[Assignment]: Within the listing below, the lines to output run from the one containing "Select the DOF_.run tab" through the one containing "Click the people icon in Name field"; copy them exactly and nothing else.

--- START ---

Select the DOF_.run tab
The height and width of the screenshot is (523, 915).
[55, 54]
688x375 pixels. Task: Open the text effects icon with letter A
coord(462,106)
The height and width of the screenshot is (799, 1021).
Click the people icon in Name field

--- END ---
--- START ---

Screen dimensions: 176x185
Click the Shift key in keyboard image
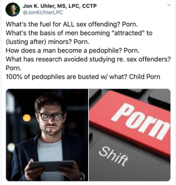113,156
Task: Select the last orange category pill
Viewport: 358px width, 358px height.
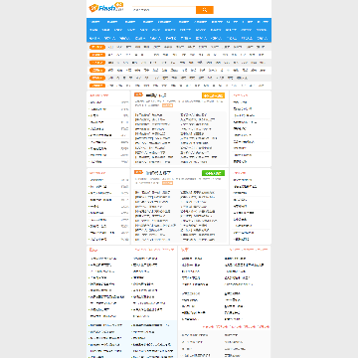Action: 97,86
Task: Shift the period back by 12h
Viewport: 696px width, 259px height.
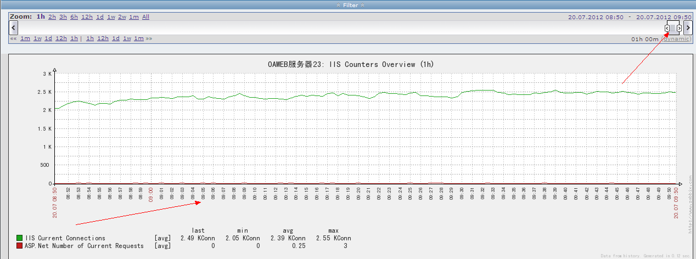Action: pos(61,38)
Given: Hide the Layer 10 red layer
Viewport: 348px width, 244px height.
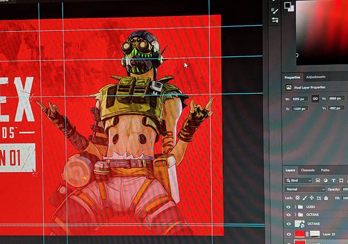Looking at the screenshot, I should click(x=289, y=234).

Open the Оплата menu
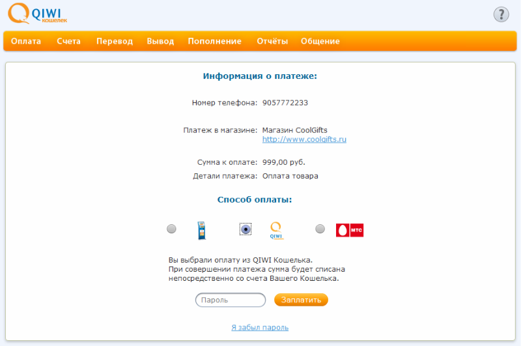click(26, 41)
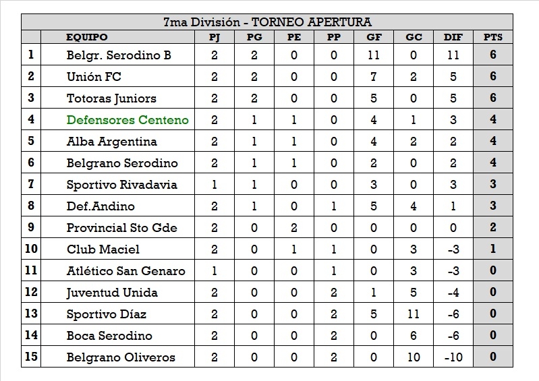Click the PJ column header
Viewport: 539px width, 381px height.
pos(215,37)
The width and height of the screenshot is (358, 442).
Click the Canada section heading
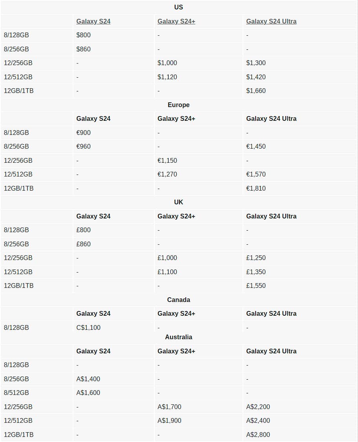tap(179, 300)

--- END ---

[Task output]:
Select the DOF_.run tab
The height and width of the screenshot is (523, 915).
[55, 54]
688x375 pixels. Task: Open the text effects icon with letter A
coord(462,106)
The height and width of the screenshot is (799, 1021).
Click the people icon in Name field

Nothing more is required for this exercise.